Development of western modernity and narratives: from Machiavelli and Luther to westernization

Ales Debeljak:

“The lure of freedom to which modern man responded, and not without a shudder of excitement, was perhaps most lucidly explored by Machiavelli and Luther. Each, in his unique way, came to the far-reaching realization that the site of moral life was no longer a community but an individual. The fragile balance of power in national affairs and the fragile balance of soul in human relations; both describe the developmental trends of western modernity, Machiavelli in the name of national interests and Luther in the name of personal liberation.

The first condition for such a perception of the world was the separation of Church and State. In modern states, it is a constitution and legislation, not the doctrines of one religious community or another, that determine the basic frameworks of co-existence. Christians of various denominations across post-Renaissance Europe came to recognize a new principle: that of relative autonomy enjoyed by various spheres (science, arts, ethics). In other words, in modernity scientific rules cannot be applied to the religious sphere without inflicting serious cognitive harm; and by the same token, the sphere of art cannot be required to observe religious principles.

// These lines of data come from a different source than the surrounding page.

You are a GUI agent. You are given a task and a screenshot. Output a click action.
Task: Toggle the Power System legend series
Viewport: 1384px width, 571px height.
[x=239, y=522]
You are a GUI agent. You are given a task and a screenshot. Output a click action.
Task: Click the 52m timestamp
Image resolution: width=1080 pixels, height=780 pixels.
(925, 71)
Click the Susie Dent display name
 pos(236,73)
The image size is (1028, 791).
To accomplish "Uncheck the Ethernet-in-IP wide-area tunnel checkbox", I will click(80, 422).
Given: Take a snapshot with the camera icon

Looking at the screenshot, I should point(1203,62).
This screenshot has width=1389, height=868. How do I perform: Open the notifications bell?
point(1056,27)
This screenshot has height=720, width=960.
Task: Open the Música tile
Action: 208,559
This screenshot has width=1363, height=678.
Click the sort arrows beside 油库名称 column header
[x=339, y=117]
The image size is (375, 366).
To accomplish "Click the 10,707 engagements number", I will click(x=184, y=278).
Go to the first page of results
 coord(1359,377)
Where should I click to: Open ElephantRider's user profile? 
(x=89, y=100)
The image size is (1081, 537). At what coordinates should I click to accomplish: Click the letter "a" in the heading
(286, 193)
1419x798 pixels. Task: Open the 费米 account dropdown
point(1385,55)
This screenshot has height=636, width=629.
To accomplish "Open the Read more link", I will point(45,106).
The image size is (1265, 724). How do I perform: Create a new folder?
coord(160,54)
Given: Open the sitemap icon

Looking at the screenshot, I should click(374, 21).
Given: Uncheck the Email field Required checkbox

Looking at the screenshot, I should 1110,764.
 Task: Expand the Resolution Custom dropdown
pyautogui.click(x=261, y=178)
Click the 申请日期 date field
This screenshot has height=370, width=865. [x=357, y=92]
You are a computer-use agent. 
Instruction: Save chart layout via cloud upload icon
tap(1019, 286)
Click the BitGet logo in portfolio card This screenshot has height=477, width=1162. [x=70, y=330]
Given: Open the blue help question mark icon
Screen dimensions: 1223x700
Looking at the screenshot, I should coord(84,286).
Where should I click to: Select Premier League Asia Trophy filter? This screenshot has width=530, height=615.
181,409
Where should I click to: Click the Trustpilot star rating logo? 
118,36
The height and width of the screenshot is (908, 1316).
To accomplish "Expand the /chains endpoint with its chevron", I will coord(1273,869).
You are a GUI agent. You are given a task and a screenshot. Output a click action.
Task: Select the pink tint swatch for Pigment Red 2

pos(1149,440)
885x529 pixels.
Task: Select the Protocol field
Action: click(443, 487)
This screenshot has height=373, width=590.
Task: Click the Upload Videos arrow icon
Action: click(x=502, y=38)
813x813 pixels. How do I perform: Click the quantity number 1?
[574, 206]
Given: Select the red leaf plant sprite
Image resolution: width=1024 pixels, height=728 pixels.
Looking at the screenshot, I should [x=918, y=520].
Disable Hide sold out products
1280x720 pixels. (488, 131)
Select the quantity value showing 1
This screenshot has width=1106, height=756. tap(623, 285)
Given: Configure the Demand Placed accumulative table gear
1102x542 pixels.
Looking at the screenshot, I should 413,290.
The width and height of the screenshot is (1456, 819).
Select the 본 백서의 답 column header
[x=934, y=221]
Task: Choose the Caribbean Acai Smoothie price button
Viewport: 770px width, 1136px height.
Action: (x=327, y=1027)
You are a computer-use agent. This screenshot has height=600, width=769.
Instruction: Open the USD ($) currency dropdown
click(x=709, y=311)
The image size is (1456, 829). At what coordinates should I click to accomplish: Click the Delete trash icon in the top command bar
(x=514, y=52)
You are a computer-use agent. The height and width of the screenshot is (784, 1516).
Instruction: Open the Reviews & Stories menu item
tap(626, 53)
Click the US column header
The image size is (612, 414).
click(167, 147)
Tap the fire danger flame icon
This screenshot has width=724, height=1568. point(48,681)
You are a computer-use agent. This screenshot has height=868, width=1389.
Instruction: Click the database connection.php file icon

While the Renaissance, humanism, Protestantism and capitalism destroyed the metaphysical unity of the Christian world, the compleat mapa mundi, the twins of Enlightenment and the French Revolution provided the legal framework for the modern paradigm. Finding encouragement in the fresh examples of successful and total change, namely the liberation of thirteen American colonies from the British crown, France set the new rules of game with theDeclaration of the Rights of Man and of the Citizen. Both documents would have been unimaginable during the feudal ancien régime. The missionaries of the Enlightenment no longer saw the world as being based on privileges arising from blue blood and Church traditions, but on the equality of all before the law of the state. Instead of the God-blessed monarchy, the secular state and its representative government became the main organizers of communal life.

(…)

In the course of these processes, the ideas of the modern West turned into a general framework that today governs the reasoning and operation of the contemporary world. Modernization and westernization are Siamese twins. Those societies that rejected important elements of the package sooner or later encountered great obstacles, for example, the Soviet Union yesterday or North Korea today.

What does this package include? For starters, the basic notions of time and space.

(…)

The modern West invented a number of such narratives. Among them are representative government and the rule of law; the separation of church and state; freedom of speech, media and association; nationalism and liberalism; individualism and human rights; but also clericalism and communism, Nazism and Fascism. During the colonial era, the package was transplanted, virtually wholesale, to the two Americas and Australia. Elsewhere in the world, even the most stubborn local elites were compelled to accept it in order to be able to participate in administrative affairs or gain independence“.